15. The method of claim 14 wherein the quotient and the remainder are shifted by a second amount equal to the negative of the first amount.

16. The method of claim 15 wherein the division algorithm is a radix-2 division algorithm.

17. The method of claim 15 wherein the division algorithm is a radix-10 division algorithm.

18. A system comprising:

a memory to store instructions, which when executed, are to perform a floating point division operation on an integer divisor and an integer dividend;

a processor to execute the instructions and to align the most significant non-zero bits of the divisor and dividend prior to performing the division operation;

an audio device coupled to the processor.

19. The system of claim 18 wherein the processor is to align the most significant non-zero bits by performing a left shift operation on the divisor, the left shift operation to shift the divisor left by an amount sufficient to align the most significant non-zero bit to the most significant bit position of a datapath.

20. The system of claim 18 wherein the processor is to generate the 1's complement of the divisor if the divisor is negative before performing the division operation.

21. The system of claim 20 wherein the processor is to generate the 2's complement of the dividend if the divisor is positive and the dividend is negative prior to performing the division operation.

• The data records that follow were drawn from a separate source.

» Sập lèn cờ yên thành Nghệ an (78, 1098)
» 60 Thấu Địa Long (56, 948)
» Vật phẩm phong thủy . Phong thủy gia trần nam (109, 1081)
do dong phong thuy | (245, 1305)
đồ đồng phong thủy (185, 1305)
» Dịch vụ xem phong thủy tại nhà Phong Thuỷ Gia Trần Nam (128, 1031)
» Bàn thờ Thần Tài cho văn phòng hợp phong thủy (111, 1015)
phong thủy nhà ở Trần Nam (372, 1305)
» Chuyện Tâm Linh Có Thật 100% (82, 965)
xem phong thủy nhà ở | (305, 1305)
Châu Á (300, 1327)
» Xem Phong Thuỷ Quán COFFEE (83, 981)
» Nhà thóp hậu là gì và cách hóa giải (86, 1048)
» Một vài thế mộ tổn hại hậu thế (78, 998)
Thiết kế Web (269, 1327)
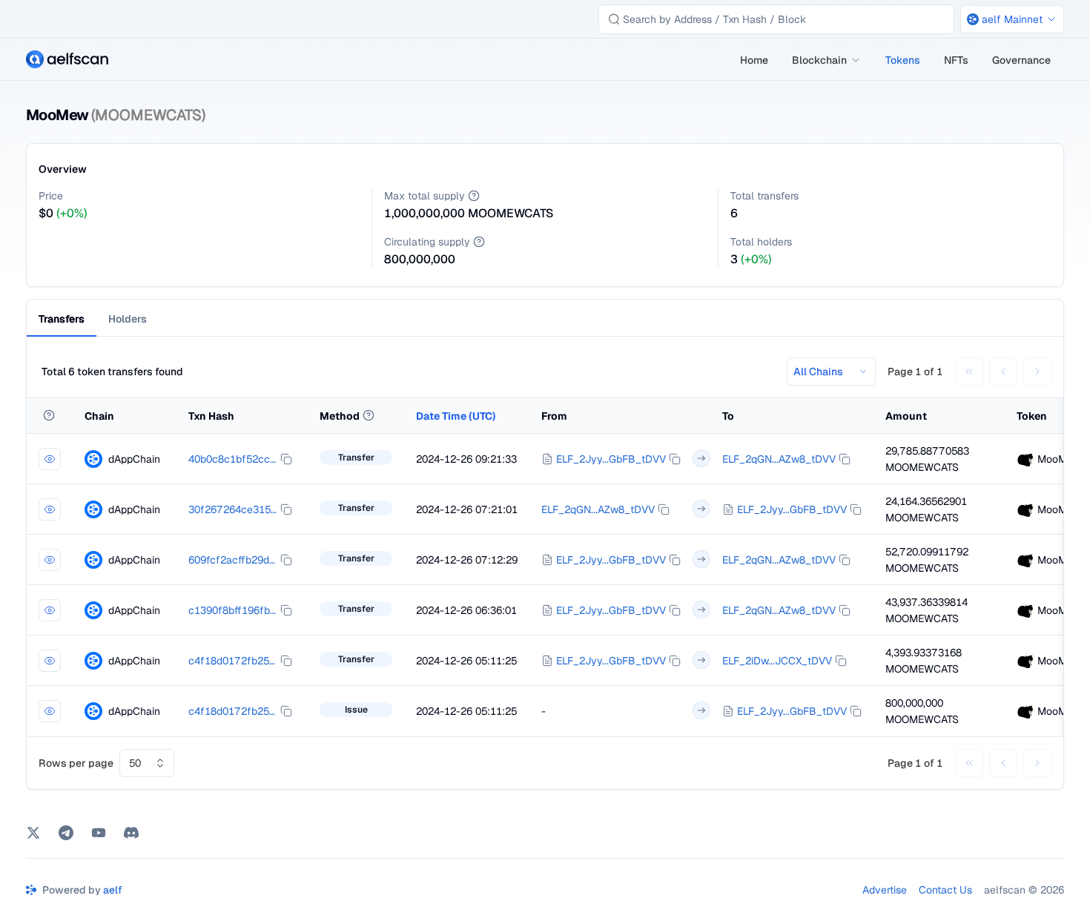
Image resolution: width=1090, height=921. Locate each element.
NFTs (956, 60)
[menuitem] (754, 60)
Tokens (902, 60)
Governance (1021, 60)
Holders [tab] (127, 319)
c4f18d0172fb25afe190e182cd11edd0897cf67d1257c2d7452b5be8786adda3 (232, 660)
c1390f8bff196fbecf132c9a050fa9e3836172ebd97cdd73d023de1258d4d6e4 (232, 610)
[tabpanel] (545, 569)
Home (754, 60)
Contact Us (945, 890)
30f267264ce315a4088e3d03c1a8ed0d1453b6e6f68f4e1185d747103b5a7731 (232, 509)
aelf (112, 890)
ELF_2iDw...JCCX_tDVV (777, 660)
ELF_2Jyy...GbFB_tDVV (611, 459)
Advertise (884, 890)
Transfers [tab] (62, 319)
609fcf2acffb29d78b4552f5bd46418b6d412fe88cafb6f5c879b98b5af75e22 (232, 560)
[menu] (896, 59)
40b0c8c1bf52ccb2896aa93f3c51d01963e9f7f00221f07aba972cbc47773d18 (232, 459)
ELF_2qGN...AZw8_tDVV (779, 459)
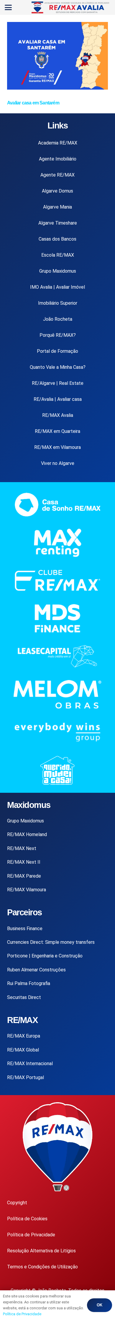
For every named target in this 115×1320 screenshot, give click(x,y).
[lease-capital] (57, 656)
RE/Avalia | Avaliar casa (58, 399)
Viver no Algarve (57, 463)
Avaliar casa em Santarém (33, 102)
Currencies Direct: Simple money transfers (51, 942)
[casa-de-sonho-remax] (57, 504)
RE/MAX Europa (23, 1036)
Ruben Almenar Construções (36, 970)
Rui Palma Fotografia (28, 983)
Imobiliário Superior (57, 303)
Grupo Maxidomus (57, 271)
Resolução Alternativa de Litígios (41, 1251)
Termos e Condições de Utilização (42, 1267)
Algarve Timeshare (57, 223)
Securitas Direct (24, 997)
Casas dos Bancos (57, 239)
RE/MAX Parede (24, 876)
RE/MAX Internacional (30, 1063)
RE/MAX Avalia (57, 415)
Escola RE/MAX (57, 255)
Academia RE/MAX (57, 143)
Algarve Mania (57, 207)
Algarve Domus (57, 191)
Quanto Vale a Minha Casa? (58, 367)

22. The system of claim 20 wherein the processor is to generate the 2's complement of the dividend if the divisor is negative and the dividend is positive prior to performing the division operation.

23. The system of claim 20 wherein the processor is to perform a right shift operation on a quotient and a remainder of the division operation, the right shift operation to shift the quotient and the remainder right.

24. The system of claim 23 wherein the processor is to invert the sign of the remainder if the remainder is negative.

25. The system of claim 24 wherein the processor is to add a value to the quotient if the remainder is negative such that the quotient corresponds to the positive value of the remainder.

26. A machine-readable medium having stored thereon a set of instructions, which when executed by a machine, cause the machine to perform a method comprising:

aligning two integer operands with each other before performing a floating point division operation on the operands;

performing the floating point division operation on the operands, the operation having a number of processing cycles equal to the difference between the most significant non-zero bits more significant than the most significant zero bit of the two integer operands;

converting a negative remainder resulting from the floating point operation into a positive remainder.

27. The machine-readable medium of claim 26 further comprising instructions to convert a first of the two integer operands from a negative value to a positive value before performing the division operation.

28. The machine-readable medium of claim 27 further comprising instructions to convert the sign of a second of the two integer operands based, at least in part, on the sign of the first operand before performing the division operation.

29. The machine-readable medium of claim 28 wherein the first operand is a divisor and the second operand is a dividend.

30. The machine-readable medium of claim 29 wherein the division operation results in fewer processing cycles than a division operation performed on unaligned operands of the same size as the aligned operands.